Russia's Putin says 'era of cheap gas' is over
Russian Prime Minister warns consumers
Russian Prime Minister Vladimir Putin warned consumers on Tuesday that the "era of cheap gas" is coming to an end, in a keynote speech to a meeting of gas exporting countries in Moscow.
"The expenses necessary for developing fields are rising sharply, and this means that despite the current problems in finances the era of cheap energy resources, of cheap gas, is of course coming to an end," Putin said.
Putin`s comments come amid a months-long standoff between Ukraine and Russia over Kiev`s debts to Russian energy giant Gazprom and the price it should pay after the New Year.
Gazprom supplies a quarter of the European Union`s gas, mostly via Ukraine.

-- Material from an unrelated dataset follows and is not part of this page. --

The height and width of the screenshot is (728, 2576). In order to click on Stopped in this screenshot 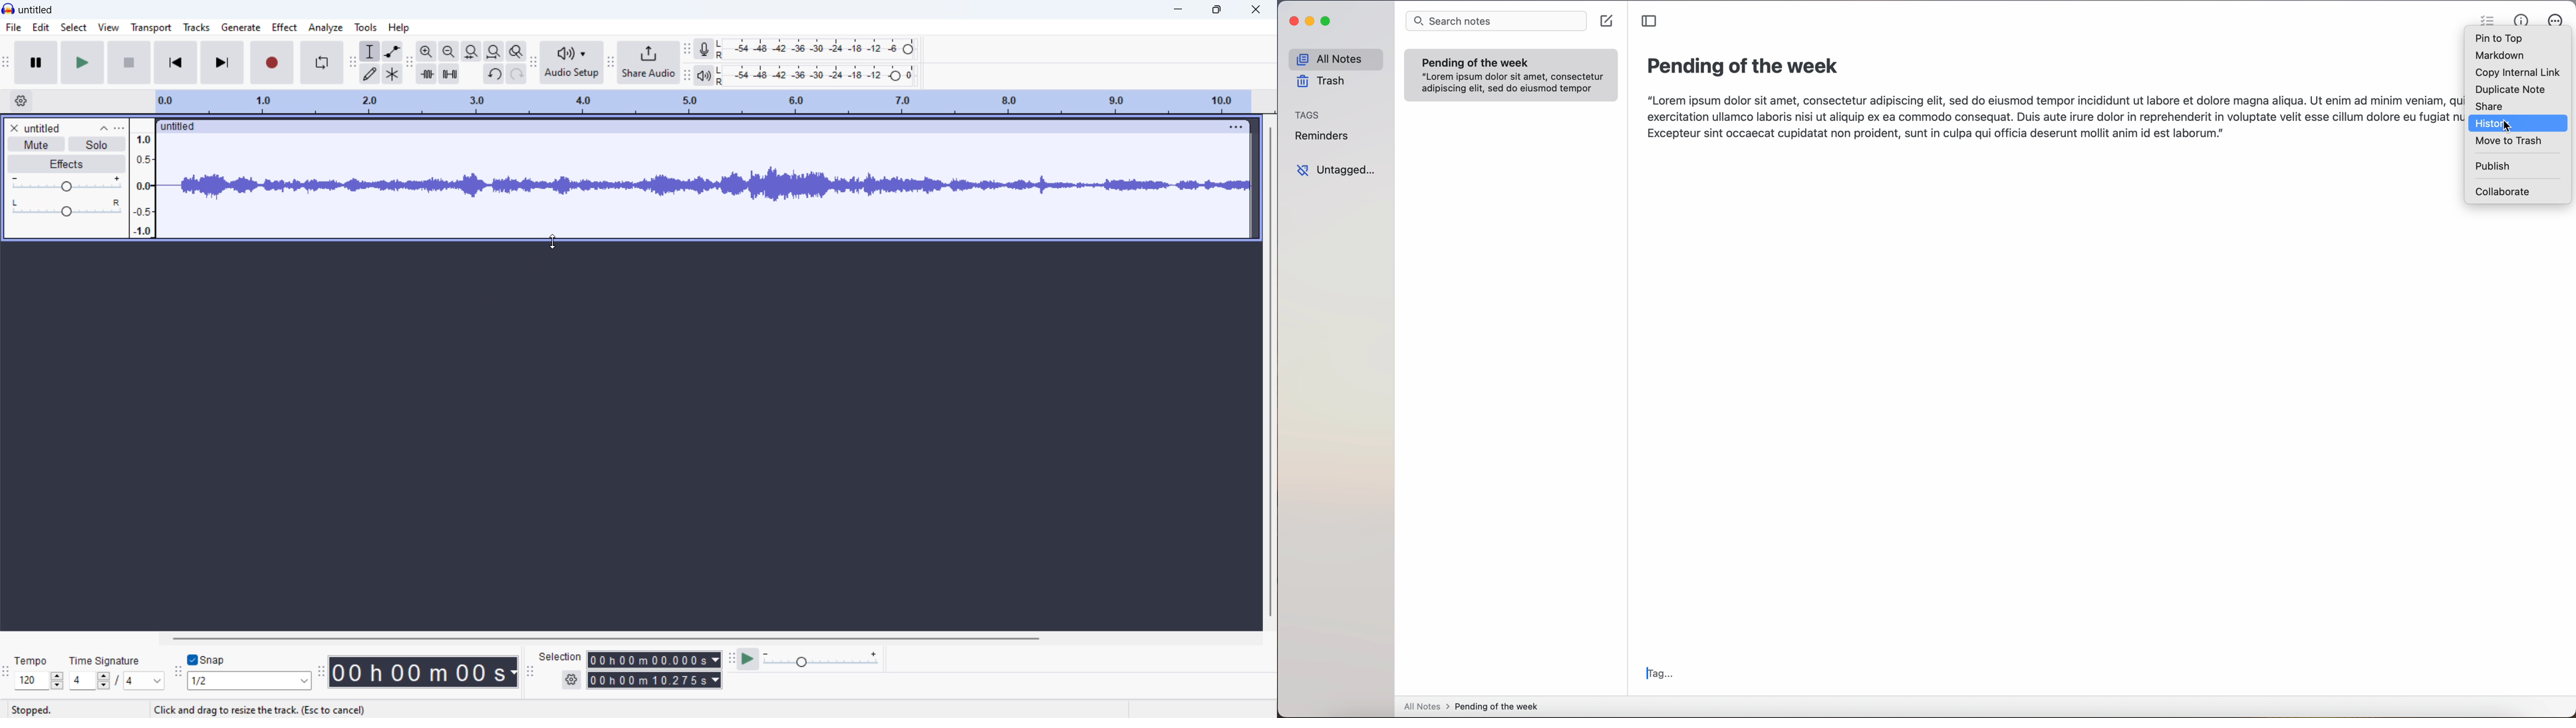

Putin also said that the gas industry -- which he described as more rigid than the oil market -- would be hard hit by the current financial crisis.
"Between August and November 2008, oil prices have fallen four times. Of course this has already had an effect on the gas market, where prices are indexed to oil."
"We can expect that the crisis will have a more serious effect on the gas industry than the oil business and its recovery will take longer."
Putin was speaking at a meeting of the Gas Exporting Countries Forum, which groups Russia, the world`s biggest gas producer, with other gas-rich states such as Iran and Qatar and 11 other gas-exporting countries.
Officials from countries in the forum have dismissed Western concerns that it could become an OPEC-style cartel.